Am Erker 84

Frederike Frei: Wasser - geometrischer Ort der Sehnsucht

 
Rezensionen

Frederike Frei: Wasser - geometrischer Ort der Sehnsucht
 

"Das Meer kennt nur sich selbst"
Pia Soldan

Tropfen für Tropfen fällt eine Miniatur ins Auge, dringt ins Hirn, rinnt durch die Blutbahnen ins Herz. Manchmal, gar nicht so selten, rutscht sie noch etwas tiefer Richtung Vulva und weiter bis zu den nackten Füßen. Körpersäfte aber braucht Frederike Frei nicht, um ihre Miniaturensammlung Wasser zum "geometrischen Ort der Sehnsucht" zu machen, wie das Büchlein untertitelt ist.
Dieser Sammlung hat der Achter Verlag ein bibliophiles kleines Hardcover mit Leinenbindung gegeben, begleitet von Aquarellen von Jessica Füllenbach, die die verbalen Bedeutungsebenen aufgreifen oder sie mit ganz neuen Wassergedanken aufladen.
Da fallen Regenherzen aus der wasserfarbenen Wolke, umgekehrt, versteht sich, denn wie eindimensional erscheint das Herz als bloßes Kinder-, Kitsch- und Valentinssymbol vor dem Hintergrund des Eisenhans, der am Boden der "Waldseen seiner Augen" sitzt, die das Ich "ziehen und ziehen" mit paradiesischen Versprechen. So "lockt" das Wasser mitten ins Verderben, immer wieder, selbst den Himmel lockt der See "mit der Aussicht auf das Ende der Welt". Noch besser kann es das Meer, denn "an der See liegt er frei", der Horizont, als "letale Nulllinie, die keine Ausschläge mehr liefert", hinter die du nicht schauen kannst, der "Horizont ist der Tod". Die nasse (Un-)Endlichkeit dafür bestrafen oder sich nur an ihre Taten erinnern zu wollen, ist von vornherein sinnlos, denn "keine blaue Seidenhaut kannst du abziehen von ihm, dir keine Scheibe abschneiden und auf den Schreibtisch legen".
Wasser ist Macht, "der See ein Millimeterdiktator, Gerechtigkeitsfanatiker, peinlich genau darauf bedacht, niemanden hochkommen zu lassen.
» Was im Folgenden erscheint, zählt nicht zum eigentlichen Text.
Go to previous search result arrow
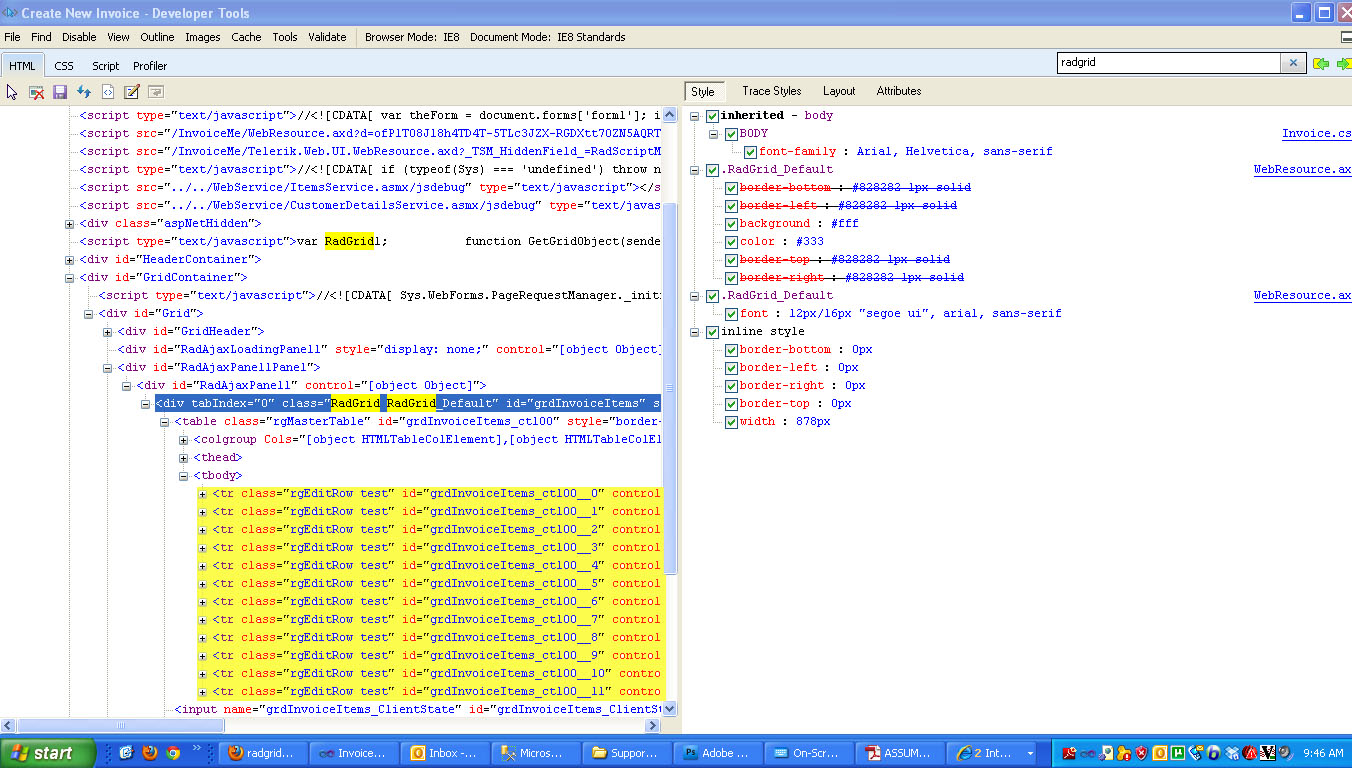Viewport: 1352px width, 768px height. (x=1321, y=63)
Jedes Tal, jede Kuhle muss ausgefüllt, jeder Hügel eingeebnet werden". Umso bedrohlicher erscheint es da, wenn die Oberfläche nicht länger aus­geglichen ist, sich aufbäumt, geradezu "über sich selbst herfällt" und "einen weißen Schaumteppich zur Musterung vor meinen Füßen ausbreitet, als ob ich ihn kaufen soll".
Außerdem benötigt eine Miniaturensammlung nicht unbedingt Kongruenz der Texte untereinander. Wo er einst das große Ende war, kann der Horizont so in ein und demselben Bändchen "für uns die Linie ins Un­end­liche" sein, "nicht der Strich durchs Leben wie für andere". Was aussieht wie ein Fischernetz aus Widersprüchen, ist vielmehr der Blick auf den Facettenreichtum ein und desselben Nicht-Dings: "Das Meer kennt nur sich selbst. Es atmet ein und aus, das ist alles." Wie wunderbar, dass das Werten wegfällt.
Wer Schubladen sucht, wird sie in dieser kleinen blauen Wohnung ohne Wände, dafür mit blauem Lesebändchen und dem schwarzen Loch in der Strudelmitte - erneut eine Kreation der Illustratorin Füllenbach - nicht finden. "Dort kann man das Fürchten lernen vor allem Neuen, wenn man will." Wer Schubladen braucht für das stringente Lesen, sollte umziehen zu einer anderen Autorin.
Denn Frei entscheidet sich nur gelegentlich für kleine Anker, die da als Überschriften "Traunsee", "Wattenmeer" oder "Amrum" heißen, bereitet nur denen ein Bett, die bereit sind, es sich mit einer ihrer Erzählerinnen gemeinsam unter den Arm zu klemmen und loszuwandern, ziellos zum Wasser, hinweg oder mittendurch. "Die Buddhisten vergleichen diesen Moment, in dem das Meer vor den Augen auftaucht, mit der Tuchfühlung zum Nirwana", und so wenig das Ich des Was­serflächentuchs habhaft werden kann, so wenig lassen sich Grenzen für das Nirwana definieren. Wassergedanken kommen ohne Ränder aus, und Konturen zerfließen zurück zur "abgrundtiefblaugrünen" Freiheit der Literatur.

 

Frederike Frei: Wasser - geometrischer Ort der Sehnsucht. Miniaturen. Illustrationen von Jessica Füllenbach. 115 Seiten. Achter. Weinheim 2022. € 16,00.